Public Accounts Committee
London: TSO, 2011 (House of Commons papers, session 2010/12; HC1070) The report concludes that the Department of Health cannot achieve the aim of creating a fully integrated system of patient records across the NHS. The Department has been unable to demonstrate what benefits have been delivered from the £2.7bn spent on the project so far. Because of the failure to deliver the system, interim and local schemes have been devised, at even greater cost. The report also personally criticises the NHS chief executive Sir David Nicholson, who is accused of lacking capacity to meet his responsibilities fully, leading to increasing costs and delays. It is concluded that the further £4.3bn which the Department expects to spend might be better used to buy systems that are proven to work, that are good value for money and which deliver demonstrable benefits.

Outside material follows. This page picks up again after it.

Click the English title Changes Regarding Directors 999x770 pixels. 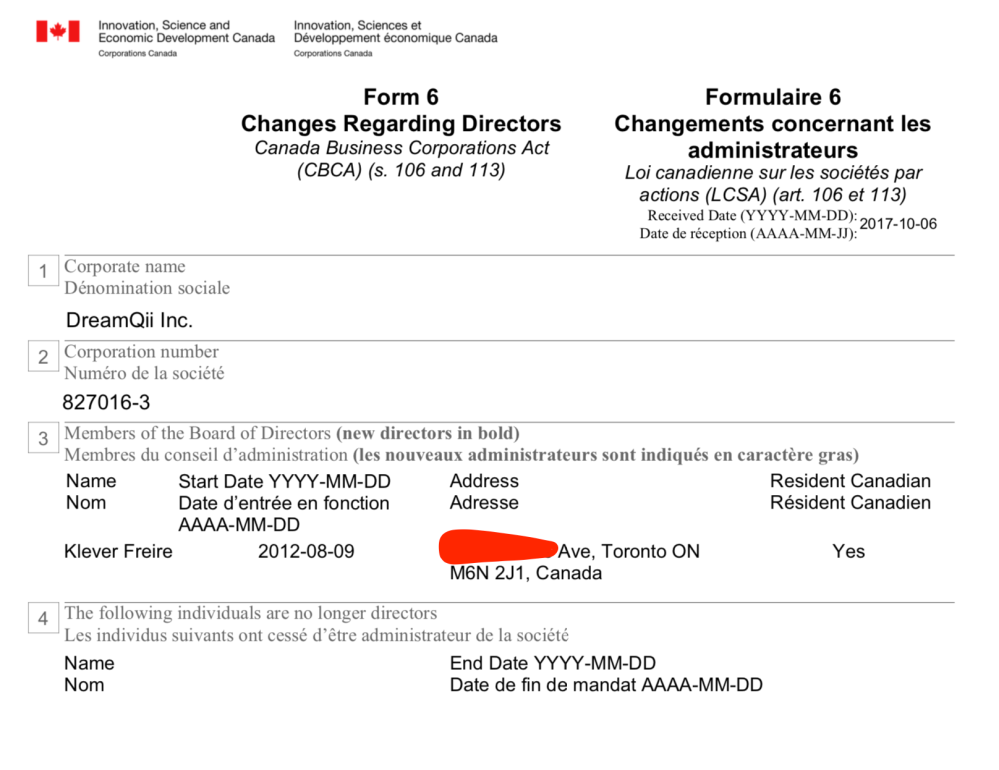(401, 124)
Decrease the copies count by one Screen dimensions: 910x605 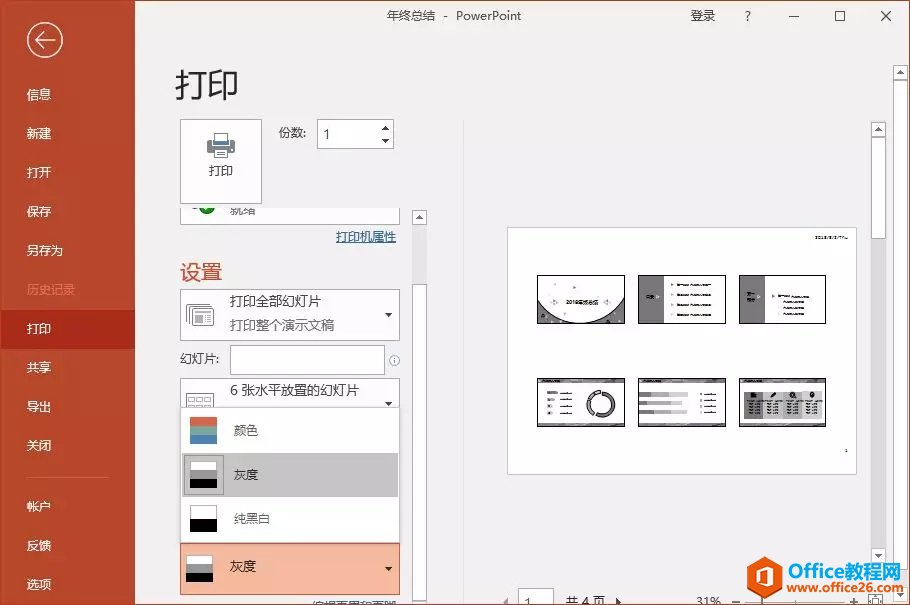point(386,141)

This report looked at the 2010/11 accounts of primary care trusts, hospitals excluding foundation trusts and strategic health authorities. It found that nine NHS trusts failed to achieve financial balance and at least 16 applied for extra money, although overall performance continued to be good. Primary care trusts gave £90m to hospitals, while the Department of Health issued loans totalling £34m to four hospitals and gave £76m to two trusts which could not repay loans. Health bodies spent £289m on redundancies but the number of hospital staff rose by almost 8,000. Total savings reported amounted to £4.3bn but this could include some double counting. On the other hand, NHS organisations overall were running a £1.5bn surplus and had underspent by £272m on the £2.95bn they had been allocated for capital investment, twice as much as in 2009/10.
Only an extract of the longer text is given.